第26話 国一番の嫌われ者


 アストリュック国第四王子との縁談が進められていることを、パトリシアはまだ知らない。パトリシアどころか、この件はグレース王太后殿下が強引に進めていたために、アレック殿下も把握していないのだった。


 彼女の周辺はこのところ目まぐるしく変化していた。


 アレック殿下が(隣国との縁談とは無関係に)パトリシアを本格的に排除しようと動き始めたため、カミングス侯爵もその妻も、娘である彼女をますます厄介者扱いするようになっていた。


 ――そんなある日、従妹のロザリーが養子に迎え入れられた。


 彼女の生家は子爵家であるが、カミングス侯爵家の養子となったため、侯爵令嬢となる。


 このことで、パトリシアは自らの終わりを悟った。――私は見限られたのだ――


 家族も、婚約者も、赤の他人も、皆が呆れ顔でこちらを見る。そして苦言を呈されることが増えた。以前も厳しい言葉をかけられることが時折あったが、ここ最近のそれは、過去の比ではなかった。


『あなたは常識がなく、優しさがなく、どうしようもない人間であるけれど、周囲にいる自分たちはこのとおり、大人として振舞い、あなたを指導して差し上げますからね。だからいい加減、ご自身で至らぬ点を恥じ、直していってくださいね』


 彼らの長々としたお説教を要約すると、おおむねこのような内容になるのだった。



***



 このところ下町ではある劇が人気を博しているらしい。それはロマンスも含んだ勧善懲悪の物語となっており、大衆に受け入れられやすい構成になっていた。


 ――ロージーという気立ての良い可愛い娘が、義姉のパティに苛められている。ロージーが物語のヒロインである。


 パティは底意地が悪く、陰気な女だ。関わる者全員に嫌味を言い、気に食わなければ、しつこくその者を苛め続ける。


 パティは策略を巡らせ、王太子の婚約者となり、聖泉礼拝を仕切り始める。しかしその性根の醜さから、儀式は失敗続き。それをいつもロージーにフォローさせて、威張り散らしていた。


 ロージーの可憐さを妬んだパティは、彼女を殴りつける。転倒し、意識を失うロージー。その日、聖泉礼拝をロージーがフォローできなかったので、災厄が町を襲う。


 孤児院が火事になり、子供が九人亡くなってしまった。けれどパティはまるで反省していない。気の毒な犠牲者の死を悼むこともなく、悪態をつく始末である。

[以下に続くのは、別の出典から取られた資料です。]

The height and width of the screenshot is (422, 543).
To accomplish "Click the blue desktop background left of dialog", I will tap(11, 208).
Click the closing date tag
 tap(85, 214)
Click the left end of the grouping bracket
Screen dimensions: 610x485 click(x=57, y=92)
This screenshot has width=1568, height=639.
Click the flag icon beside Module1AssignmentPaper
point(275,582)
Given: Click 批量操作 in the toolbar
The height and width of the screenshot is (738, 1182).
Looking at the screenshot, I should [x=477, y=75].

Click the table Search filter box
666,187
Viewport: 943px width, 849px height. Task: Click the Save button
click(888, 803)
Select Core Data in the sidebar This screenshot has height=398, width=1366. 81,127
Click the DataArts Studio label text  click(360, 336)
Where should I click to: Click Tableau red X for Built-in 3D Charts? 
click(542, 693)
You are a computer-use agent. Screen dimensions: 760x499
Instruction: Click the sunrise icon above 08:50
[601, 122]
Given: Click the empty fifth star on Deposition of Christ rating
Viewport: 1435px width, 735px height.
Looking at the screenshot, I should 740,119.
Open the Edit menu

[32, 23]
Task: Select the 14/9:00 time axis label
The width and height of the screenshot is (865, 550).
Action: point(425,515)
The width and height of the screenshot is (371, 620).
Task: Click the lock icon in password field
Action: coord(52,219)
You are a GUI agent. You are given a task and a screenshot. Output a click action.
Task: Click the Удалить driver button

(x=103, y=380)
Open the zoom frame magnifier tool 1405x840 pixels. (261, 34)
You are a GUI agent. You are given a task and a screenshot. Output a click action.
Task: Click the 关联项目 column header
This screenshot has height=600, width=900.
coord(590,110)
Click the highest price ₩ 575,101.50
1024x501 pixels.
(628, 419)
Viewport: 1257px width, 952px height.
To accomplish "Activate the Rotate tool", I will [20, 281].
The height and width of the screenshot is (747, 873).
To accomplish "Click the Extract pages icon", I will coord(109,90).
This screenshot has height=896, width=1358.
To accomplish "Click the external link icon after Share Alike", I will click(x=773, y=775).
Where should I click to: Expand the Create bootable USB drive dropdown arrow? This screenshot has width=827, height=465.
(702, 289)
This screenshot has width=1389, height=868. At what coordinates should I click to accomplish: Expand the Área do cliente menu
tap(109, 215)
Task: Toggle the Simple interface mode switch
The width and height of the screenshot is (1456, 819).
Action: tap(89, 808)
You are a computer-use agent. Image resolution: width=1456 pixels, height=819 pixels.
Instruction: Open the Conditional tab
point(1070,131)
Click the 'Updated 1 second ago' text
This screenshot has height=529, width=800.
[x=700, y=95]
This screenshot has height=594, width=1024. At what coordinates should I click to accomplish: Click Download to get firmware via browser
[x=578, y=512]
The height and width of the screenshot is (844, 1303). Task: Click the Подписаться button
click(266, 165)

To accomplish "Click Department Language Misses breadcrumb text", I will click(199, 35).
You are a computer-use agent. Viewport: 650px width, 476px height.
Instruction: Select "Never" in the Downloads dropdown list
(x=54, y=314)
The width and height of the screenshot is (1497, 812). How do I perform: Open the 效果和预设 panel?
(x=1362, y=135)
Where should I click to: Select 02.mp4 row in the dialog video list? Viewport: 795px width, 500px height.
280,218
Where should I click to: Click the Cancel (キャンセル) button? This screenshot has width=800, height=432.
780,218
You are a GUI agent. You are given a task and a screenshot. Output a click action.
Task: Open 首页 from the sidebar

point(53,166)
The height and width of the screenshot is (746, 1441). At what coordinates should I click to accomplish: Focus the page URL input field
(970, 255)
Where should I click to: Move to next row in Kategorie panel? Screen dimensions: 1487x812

 それに対し、心を痛め、『私が儀式をフォローしなかったせいだわ』と涙を流す、心優しいロージー。


(※一月ほど前、孤児院の火災が現実に起きており、その際に子供が三名亡くなっている。観劇した人々は、現実と劇とをリンクさせ、パティに対し憎しみを募らせることとなった。聖泉礼拝の性質上、儀式の失敗が火災を引き起こすことはありえないのだが、庶民にはそのあたりがよく分かっていない)


 ――王太子とロージーは恋に落ちる。そして王太子は悪女パティに制裁を下し、国から追放し、ロージーと結ばれる。平和を取り戻す王国。ハッピーエンド。


 こうしてパトリシアは国一番の嫌われ者となった。現実にパトリシアが使用している馬車が(パティの乗りものとして)劇中で正確に再現されたため、彼女は移動中、存在を特定され、脅威にさらされることとなった。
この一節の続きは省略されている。